Virginia officials report a second horse has tested positive for equine herpesvirus myeloencephalopathy (EHM), a neurological disease caused by the equine herpesvirus-1 (EHV-1). The horse was stabled at a farm in Loudoun County.
On February 5th, the infected equine exhibited a fever and was not eating or drinking. Despite a lack of neurological signs, its owner took the horse to the Marion duPont Scott Equine Medical Center (EMC) in Leesburg. Tests diagnosed the disease. The horse is recovering and under quarantine.
A second horse from the same stable exhibited a fever, but no other symptoms.
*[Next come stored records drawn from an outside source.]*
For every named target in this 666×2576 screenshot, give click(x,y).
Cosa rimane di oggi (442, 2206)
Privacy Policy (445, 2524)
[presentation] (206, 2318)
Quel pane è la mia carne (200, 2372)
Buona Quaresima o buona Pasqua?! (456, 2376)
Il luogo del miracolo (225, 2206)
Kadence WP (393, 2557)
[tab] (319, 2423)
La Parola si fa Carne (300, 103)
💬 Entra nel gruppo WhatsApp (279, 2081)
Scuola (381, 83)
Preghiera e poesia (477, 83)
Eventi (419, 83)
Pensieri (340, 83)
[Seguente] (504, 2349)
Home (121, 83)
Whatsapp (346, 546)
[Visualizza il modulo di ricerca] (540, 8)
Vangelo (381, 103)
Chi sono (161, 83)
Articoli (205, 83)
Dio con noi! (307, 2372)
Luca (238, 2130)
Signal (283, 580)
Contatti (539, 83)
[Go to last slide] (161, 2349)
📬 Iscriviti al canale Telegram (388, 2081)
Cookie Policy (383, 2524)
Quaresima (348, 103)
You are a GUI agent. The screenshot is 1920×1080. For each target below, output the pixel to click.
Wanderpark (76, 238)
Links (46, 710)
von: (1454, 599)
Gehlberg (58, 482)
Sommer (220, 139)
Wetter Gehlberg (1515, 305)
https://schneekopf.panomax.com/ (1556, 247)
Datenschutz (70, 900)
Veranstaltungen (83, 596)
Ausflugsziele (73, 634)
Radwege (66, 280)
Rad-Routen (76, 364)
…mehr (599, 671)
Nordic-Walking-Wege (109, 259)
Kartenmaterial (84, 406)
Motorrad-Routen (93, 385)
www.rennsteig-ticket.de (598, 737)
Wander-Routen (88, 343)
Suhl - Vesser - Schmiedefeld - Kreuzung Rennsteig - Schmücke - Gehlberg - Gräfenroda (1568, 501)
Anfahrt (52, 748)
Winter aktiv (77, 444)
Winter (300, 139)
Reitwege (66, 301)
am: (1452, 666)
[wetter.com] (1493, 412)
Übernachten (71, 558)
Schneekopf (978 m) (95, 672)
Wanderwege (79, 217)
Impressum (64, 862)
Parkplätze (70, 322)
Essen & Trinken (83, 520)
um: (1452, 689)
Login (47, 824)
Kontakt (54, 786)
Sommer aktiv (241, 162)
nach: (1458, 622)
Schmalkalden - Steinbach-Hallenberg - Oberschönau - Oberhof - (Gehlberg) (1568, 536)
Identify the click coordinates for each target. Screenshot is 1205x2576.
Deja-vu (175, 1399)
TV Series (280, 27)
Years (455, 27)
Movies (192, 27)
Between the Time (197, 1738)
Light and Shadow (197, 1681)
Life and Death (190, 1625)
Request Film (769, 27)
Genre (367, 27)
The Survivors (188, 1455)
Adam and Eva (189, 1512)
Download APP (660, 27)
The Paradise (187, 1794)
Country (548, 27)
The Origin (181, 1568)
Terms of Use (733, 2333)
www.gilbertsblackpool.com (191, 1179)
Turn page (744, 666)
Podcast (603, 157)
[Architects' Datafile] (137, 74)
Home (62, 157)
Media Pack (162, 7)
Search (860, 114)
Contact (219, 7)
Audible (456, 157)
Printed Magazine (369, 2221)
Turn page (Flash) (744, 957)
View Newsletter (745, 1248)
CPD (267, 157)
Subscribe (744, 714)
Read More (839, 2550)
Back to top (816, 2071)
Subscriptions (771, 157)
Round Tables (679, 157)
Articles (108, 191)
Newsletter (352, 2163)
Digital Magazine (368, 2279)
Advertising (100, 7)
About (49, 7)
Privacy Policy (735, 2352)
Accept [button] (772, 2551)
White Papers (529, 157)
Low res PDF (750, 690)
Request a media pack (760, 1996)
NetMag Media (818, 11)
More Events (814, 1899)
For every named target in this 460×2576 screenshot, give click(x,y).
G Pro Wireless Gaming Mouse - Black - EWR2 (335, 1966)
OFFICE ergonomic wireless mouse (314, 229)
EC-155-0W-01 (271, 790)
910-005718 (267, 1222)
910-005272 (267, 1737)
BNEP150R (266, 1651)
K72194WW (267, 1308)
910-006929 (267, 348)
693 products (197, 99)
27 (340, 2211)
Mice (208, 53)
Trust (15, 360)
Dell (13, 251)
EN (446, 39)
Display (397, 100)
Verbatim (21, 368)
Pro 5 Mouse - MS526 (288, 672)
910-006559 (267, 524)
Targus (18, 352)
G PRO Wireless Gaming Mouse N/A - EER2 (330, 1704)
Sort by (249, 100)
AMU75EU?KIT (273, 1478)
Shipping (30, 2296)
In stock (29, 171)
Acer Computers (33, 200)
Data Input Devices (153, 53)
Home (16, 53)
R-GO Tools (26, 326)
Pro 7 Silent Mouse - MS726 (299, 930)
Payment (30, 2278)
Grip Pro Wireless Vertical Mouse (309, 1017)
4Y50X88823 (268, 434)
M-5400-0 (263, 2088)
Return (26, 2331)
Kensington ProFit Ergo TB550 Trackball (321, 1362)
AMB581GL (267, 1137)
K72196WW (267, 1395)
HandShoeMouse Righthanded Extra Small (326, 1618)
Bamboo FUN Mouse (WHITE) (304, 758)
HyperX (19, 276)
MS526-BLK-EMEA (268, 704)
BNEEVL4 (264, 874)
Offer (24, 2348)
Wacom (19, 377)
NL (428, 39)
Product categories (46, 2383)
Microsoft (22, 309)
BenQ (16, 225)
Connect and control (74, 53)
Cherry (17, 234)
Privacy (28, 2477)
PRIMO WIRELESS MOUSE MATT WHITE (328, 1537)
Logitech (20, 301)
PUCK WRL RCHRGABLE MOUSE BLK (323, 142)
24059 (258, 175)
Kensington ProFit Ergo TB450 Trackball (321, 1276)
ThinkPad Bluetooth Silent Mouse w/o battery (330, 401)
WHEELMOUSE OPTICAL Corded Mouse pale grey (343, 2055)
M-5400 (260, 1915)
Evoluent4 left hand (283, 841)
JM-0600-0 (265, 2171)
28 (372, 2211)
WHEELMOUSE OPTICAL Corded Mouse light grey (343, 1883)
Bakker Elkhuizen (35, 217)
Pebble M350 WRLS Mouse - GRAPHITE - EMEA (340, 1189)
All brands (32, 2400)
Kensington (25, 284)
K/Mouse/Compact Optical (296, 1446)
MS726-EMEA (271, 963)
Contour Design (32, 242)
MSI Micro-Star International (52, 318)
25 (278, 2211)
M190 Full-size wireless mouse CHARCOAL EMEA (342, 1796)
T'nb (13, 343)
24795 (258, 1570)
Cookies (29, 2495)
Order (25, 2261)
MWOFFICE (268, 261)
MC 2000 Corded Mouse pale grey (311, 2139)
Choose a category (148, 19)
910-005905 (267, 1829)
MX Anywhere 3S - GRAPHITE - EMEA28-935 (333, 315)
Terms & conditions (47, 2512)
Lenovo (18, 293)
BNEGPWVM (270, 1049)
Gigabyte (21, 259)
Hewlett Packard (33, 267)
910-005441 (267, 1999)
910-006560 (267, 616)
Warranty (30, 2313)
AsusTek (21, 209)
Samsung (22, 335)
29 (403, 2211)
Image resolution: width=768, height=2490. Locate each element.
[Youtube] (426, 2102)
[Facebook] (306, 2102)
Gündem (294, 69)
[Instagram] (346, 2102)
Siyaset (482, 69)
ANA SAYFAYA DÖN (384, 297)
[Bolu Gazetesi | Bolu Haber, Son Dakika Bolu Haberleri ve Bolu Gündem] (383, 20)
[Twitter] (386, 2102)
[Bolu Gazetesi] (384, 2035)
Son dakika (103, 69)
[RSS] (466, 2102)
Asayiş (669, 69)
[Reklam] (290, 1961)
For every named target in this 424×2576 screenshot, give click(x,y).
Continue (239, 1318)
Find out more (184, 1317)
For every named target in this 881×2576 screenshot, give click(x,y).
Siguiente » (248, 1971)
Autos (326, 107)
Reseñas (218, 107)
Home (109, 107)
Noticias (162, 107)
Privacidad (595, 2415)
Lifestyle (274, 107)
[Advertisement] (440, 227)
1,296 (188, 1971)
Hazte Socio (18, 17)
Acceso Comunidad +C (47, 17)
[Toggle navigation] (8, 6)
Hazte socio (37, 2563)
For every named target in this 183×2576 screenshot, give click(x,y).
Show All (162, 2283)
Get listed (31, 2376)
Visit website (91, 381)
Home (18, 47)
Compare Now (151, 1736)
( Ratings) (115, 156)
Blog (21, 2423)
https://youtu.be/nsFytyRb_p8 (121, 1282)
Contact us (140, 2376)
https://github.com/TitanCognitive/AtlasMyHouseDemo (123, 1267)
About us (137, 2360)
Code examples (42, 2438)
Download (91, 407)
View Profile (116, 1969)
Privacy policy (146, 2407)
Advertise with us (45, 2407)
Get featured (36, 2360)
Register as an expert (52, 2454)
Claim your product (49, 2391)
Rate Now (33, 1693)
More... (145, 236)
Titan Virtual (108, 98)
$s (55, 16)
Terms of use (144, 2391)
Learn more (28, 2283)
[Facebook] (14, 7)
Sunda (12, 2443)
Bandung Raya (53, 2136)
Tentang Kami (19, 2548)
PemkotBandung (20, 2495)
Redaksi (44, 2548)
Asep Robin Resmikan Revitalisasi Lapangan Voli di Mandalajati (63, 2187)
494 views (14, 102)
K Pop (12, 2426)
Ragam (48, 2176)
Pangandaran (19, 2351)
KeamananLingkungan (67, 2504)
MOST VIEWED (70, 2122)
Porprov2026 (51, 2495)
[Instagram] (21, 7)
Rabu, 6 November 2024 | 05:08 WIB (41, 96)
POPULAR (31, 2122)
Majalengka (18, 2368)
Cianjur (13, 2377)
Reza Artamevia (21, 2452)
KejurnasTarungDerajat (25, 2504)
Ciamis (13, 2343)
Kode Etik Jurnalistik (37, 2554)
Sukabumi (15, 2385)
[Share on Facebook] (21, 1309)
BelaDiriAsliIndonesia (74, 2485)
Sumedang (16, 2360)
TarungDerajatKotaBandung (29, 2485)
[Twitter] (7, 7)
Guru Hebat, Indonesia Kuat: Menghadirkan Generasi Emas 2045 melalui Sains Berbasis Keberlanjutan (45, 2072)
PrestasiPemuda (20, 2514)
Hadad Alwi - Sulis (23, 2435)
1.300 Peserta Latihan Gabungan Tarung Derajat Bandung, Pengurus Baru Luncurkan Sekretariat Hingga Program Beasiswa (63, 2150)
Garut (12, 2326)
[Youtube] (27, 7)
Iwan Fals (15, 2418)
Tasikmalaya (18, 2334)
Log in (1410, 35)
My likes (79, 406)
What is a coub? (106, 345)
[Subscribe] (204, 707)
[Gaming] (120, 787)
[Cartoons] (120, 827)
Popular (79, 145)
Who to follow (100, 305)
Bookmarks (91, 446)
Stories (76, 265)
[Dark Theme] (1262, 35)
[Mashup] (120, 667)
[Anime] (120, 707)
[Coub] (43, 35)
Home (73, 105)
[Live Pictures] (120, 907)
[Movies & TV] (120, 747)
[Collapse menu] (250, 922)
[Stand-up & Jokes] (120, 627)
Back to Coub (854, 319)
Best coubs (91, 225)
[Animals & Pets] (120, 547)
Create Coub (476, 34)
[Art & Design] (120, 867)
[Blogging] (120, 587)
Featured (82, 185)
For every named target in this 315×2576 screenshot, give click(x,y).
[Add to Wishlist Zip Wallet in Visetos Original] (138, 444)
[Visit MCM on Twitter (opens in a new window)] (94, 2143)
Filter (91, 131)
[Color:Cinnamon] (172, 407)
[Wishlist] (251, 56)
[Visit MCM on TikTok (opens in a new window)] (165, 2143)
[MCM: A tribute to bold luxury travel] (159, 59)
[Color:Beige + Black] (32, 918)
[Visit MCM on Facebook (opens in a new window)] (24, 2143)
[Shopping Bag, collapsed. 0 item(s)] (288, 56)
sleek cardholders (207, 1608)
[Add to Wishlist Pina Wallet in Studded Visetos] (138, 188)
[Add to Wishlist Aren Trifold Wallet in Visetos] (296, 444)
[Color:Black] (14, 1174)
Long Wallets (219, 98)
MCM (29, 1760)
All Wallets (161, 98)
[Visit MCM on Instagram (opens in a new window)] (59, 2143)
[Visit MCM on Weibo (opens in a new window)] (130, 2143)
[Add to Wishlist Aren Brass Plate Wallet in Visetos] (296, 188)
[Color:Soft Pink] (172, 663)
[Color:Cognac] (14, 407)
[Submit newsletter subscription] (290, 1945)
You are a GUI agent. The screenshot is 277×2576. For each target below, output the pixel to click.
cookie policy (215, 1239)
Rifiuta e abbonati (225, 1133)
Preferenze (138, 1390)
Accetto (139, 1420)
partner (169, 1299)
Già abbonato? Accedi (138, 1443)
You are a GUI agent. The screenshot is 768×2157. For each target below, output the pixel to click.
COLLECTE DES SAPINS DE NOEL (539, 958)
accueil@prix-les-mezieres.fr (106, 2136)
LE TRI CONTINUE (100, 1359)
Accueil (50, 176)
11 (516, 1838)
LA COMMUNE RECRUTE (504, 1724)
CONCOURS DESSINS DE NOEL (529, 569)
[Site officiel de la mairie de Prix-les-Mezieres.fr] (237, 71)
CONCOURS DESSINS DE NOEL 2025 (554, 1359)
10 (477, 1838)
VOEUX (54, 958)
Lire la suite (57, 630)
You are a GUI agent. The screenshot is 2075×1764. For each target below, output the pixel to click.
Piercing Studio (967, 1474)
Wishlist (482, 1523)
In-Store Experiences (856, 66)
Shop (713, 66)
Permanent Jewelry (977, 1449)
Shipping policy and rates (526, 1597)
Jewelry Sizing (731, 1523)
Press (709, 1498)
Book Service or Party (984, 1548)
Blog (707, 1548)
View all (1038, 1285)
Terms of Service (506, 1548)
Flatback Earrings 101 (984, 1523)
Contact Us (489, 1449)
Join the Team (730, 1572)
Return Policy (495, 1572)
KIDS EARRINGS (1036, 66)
As a precaution, it is also under quarantine at the equine hospital. Tests are currently underway.

Dr. Richard Wilkes, State Veterinarian with the Virginia Department of Agriculture and Consumer Services (VDACS), stressed that the horses were admitted directly into the isolation area at Marion duPont Scott. “At no time were these horses in the general hospital area. The EMC is confident that their bio-security protocols will contain the virus to the isolation area.”

Thirty-three horses are under quarantine on the Loudoun County farm. None of them have shown any signs of EHV-1, but will be monitored at least through February 26th. No horses from the farm have been at events during the incubation period for the virus, according to state officials.

A horse in western Albemarle County tested positive for neurologic EHV-1 earlier this month. It has been under quarantine for a week and continues to improve. Officials say there is no known connection between the Loudoun County and Albemarle County horses.

EHV-1 symptoms may include respiratory disease, abortion, and intermittent outbreaks of neurologic disease in horses. Symptoms that should alert horse owners to the possibility of neurologic EHV-1 infection include fever, weakness, incoordination, and urine dribbling or inability to urinate. Horses with these symptoms should be examined immediately by a veterinarian.

Suspect horses should be isolated from healthy horses. Veterinarians recommend using proper biosecurity measures when attending equine events to help protect your horses from the potential spread of any illness. EHV-1 is highly contagious among horses, but poses no threat to humans.